### Entries shown
━━━━━━

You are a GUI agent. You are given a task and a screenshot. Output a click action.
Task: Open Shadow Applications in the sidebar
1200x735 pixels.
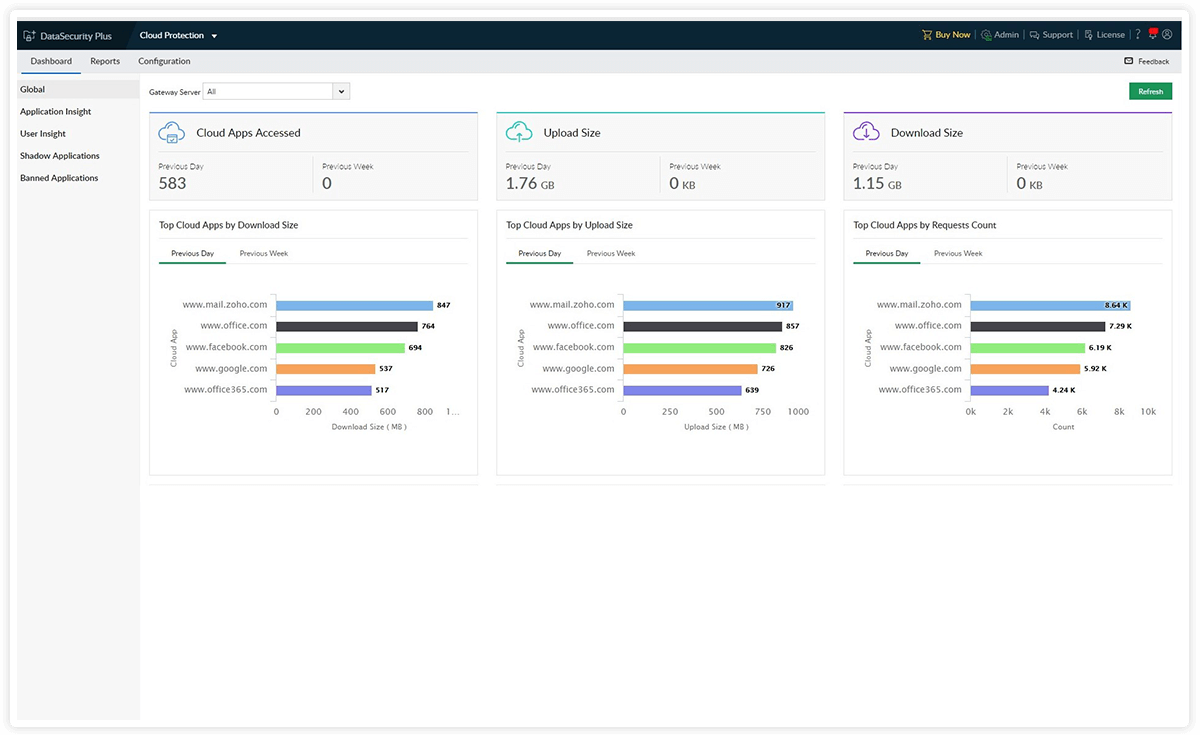pos(60,156)
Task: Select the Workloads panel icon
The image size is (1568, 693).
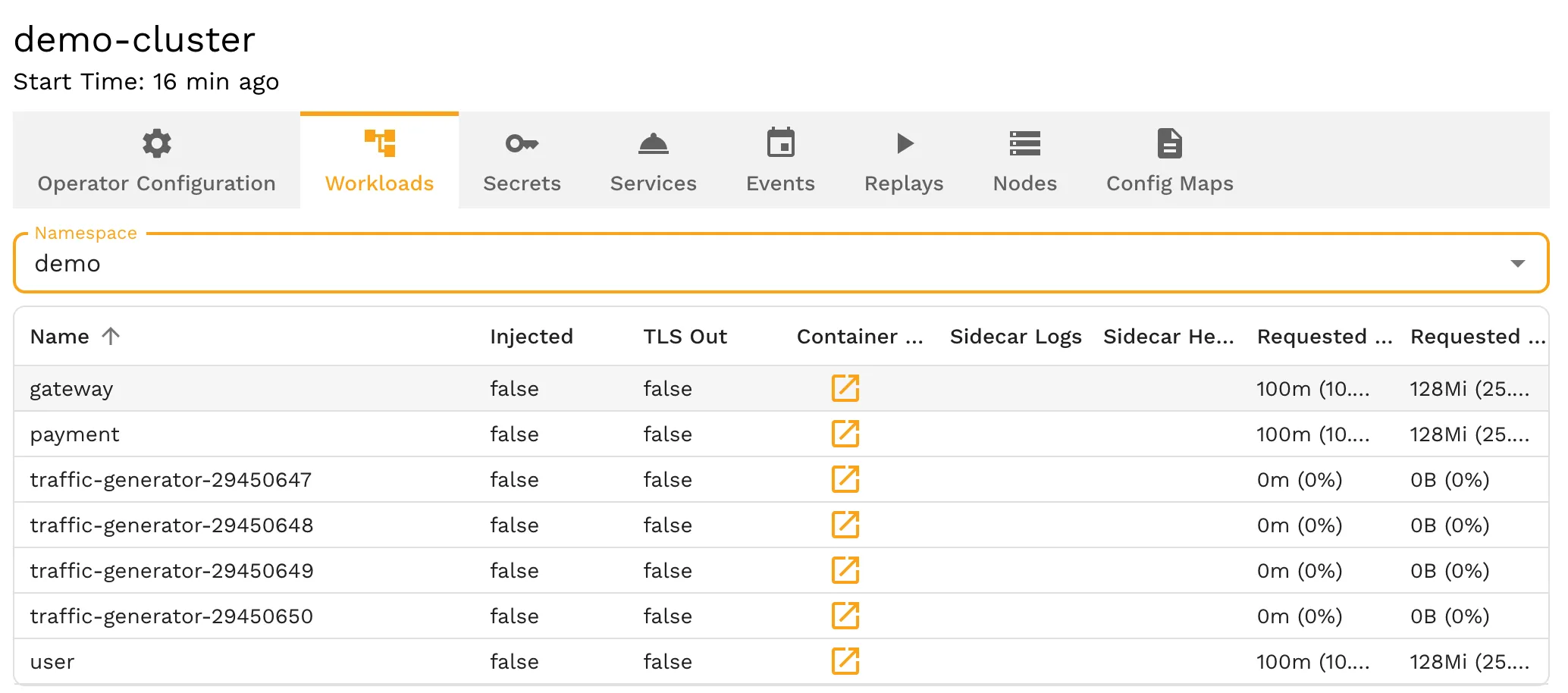Action: click(379, 143)
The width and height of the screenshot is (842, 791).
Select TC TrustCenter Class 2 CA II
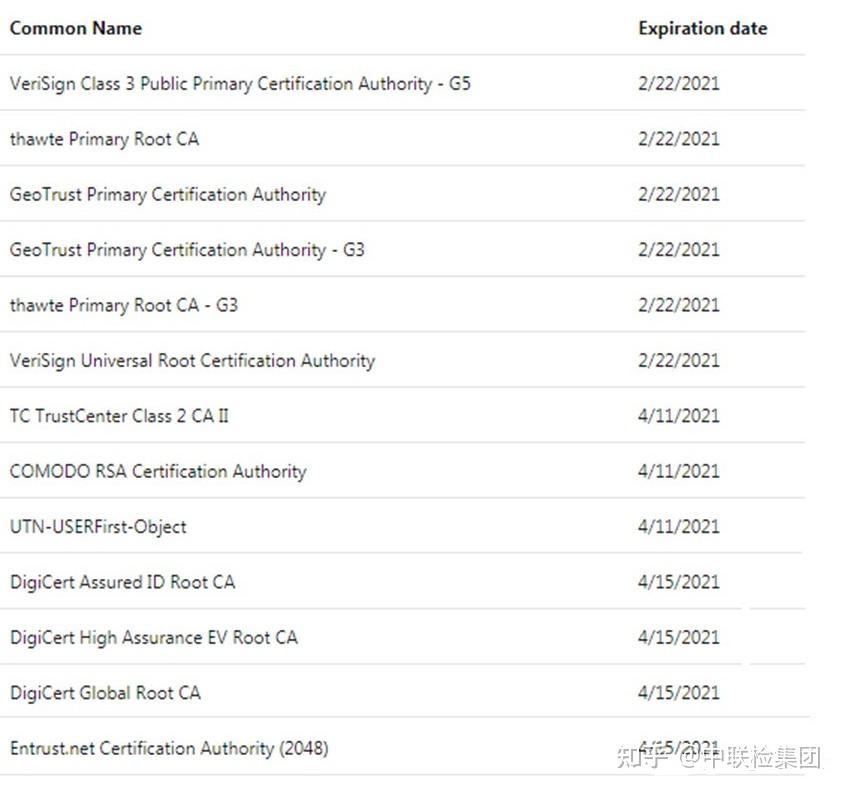pyautogui.click(x=119, y=415)
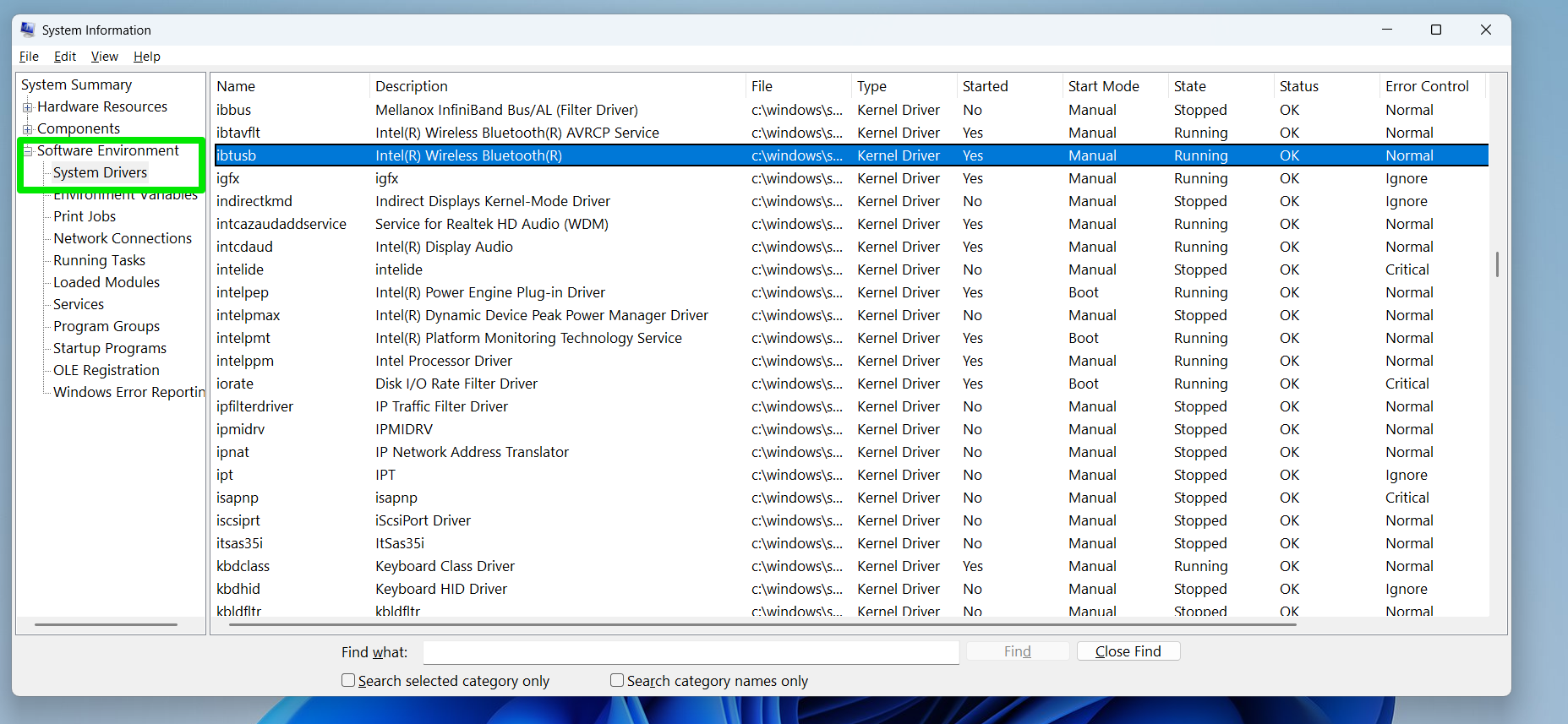1568x724 pixels.
Task: Open the File menu
Action: pos(29,57)
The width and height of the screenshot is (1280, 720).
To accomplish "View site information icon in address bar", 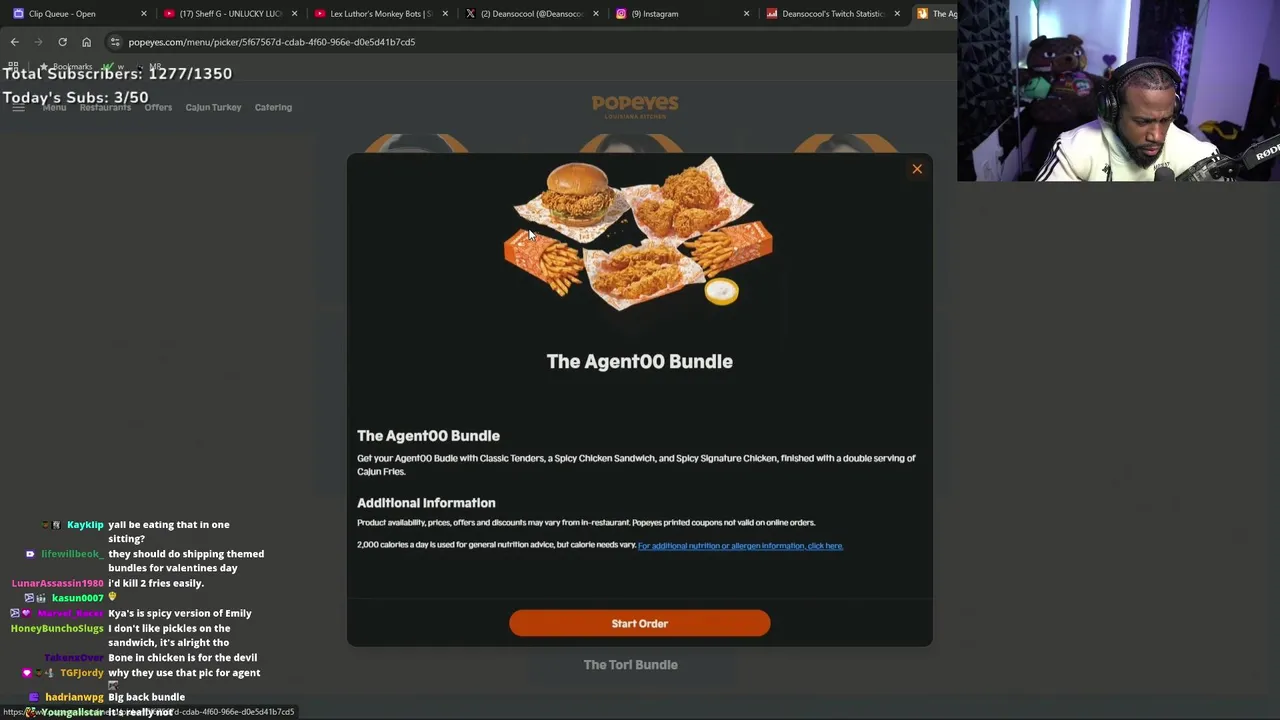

━━━━━━

### What you have to do
Rewrite the records above as a numbered list with one line per item. Omit blank lines and the pictures.

### Completed task
1. You are a GUI agent. You are given a task and a screenshot. Output a click action.
2. Task: Open Shadow Applications in the sidebar
3. 1200x735 pixels.
4. pos(60,156)
5. Task: Select the Workloads panel icon
6. The image size is (1568, 693).
7. Action: click(379, 143)
8. The width and height of the screenshot is (842, 791).
9. Select TC TrustCenter Class 2 CA II
10. pyautogui.click(x=119, y=415)
11. 1568x724 pixels.
12. Task: Open the File menu
13. Action: pos(29,57)
14. The width and height of the screenshot is (1280, 720).
15. To accomplish "View site information icon in address bar", 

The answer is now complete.